Posted by: noobzor - Saturday, December 6, 2008 11:21:05 AM
this is really only a problem when scripting, but when scripting it takes so long that by the time anything gets done I am hating it.
So basically, I am stuck with mind-numbingly slow scripting?
great.
Posted by: Drummin - Saturday, December 6, 2008 12:02:39 PM
I working with a very old PC and don't have this problem. I would think it's something to do with WB not made for a Quad processor. Is there any way to set how and application is run on your PC? Maybe someone with specs like yours can shed some light.
Posted by: CommieDog - Saturday, December 6, 2008 3:35:53 PM
Make sure that you have "Auto verify" turned off--that option is a massive resource hog that does, in my experience, absolutely nothing.

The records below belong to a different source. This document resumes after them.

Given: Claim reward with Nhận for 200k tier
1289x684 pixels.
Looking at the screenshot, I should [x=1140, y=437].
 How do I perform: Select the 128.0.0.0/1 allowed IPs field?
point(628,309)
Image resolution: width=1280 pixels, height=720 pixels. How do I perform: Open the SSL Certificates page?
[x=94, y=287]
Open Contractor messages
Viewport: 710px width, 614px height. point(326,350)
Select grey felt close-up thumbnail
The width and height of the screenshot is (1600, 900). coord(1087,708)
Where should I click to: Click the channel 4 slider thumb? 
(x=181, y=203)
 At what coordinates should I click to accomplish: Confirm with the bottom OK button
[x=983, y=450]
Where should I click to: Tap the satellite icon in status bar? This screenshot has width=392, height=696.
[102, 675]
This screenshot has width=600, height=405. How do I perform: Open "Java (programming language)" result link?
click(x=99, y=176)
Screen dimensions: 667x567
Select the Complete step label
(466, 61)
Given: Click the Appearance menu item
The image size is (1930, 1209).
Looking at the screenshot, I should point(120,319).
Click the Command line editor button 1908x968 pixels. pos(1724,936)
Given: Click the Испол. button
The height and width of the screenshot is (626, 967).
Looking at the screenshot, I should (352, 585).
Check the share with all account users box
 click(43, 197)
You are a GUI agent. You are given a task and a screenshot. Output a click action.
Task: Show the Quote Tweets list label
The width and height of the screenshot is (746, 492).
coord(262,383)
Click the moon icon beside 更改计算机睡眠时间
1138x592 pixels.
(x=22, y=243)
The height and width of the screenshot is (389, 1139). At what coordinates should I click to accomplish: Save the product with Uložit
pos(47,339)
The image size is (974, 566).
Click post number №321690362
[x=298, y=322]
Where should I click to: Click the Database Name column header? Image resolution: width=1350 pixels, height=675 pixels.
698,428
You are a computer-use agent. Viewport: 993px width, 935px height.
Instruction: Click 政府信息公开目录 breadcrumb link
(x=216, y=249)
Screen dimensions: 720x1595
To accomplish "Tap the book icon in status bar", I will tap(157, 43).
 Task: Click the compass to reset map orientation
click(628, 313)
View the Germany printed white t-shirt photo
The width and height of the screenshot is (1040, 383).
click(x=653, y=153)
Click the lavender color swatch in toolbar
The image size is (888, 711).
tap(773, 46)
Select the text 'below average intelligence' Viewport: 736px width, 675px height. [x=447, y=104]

Posted by: Drummin - Saturday, December 6, 2008 4:02:15 PM
AH! I should have remembered that CommieDog. That could very well be the problem. That Auto-Verify just continually looks for errors in your scripting. I always have Auto-Verify off but will sometimes click Verify when I'm going to take a break as it also can takes a long time to complete a scan this way it can look things over while I'm gone.
Posted by: noobzor - Sunday, December 7, 2008 4:37:10 AM
thanks- a [i]dramatic[/i] change: it instantly does things now, even with the large skirmish scripts file.
My question is why EA had that automatically checked in the first place.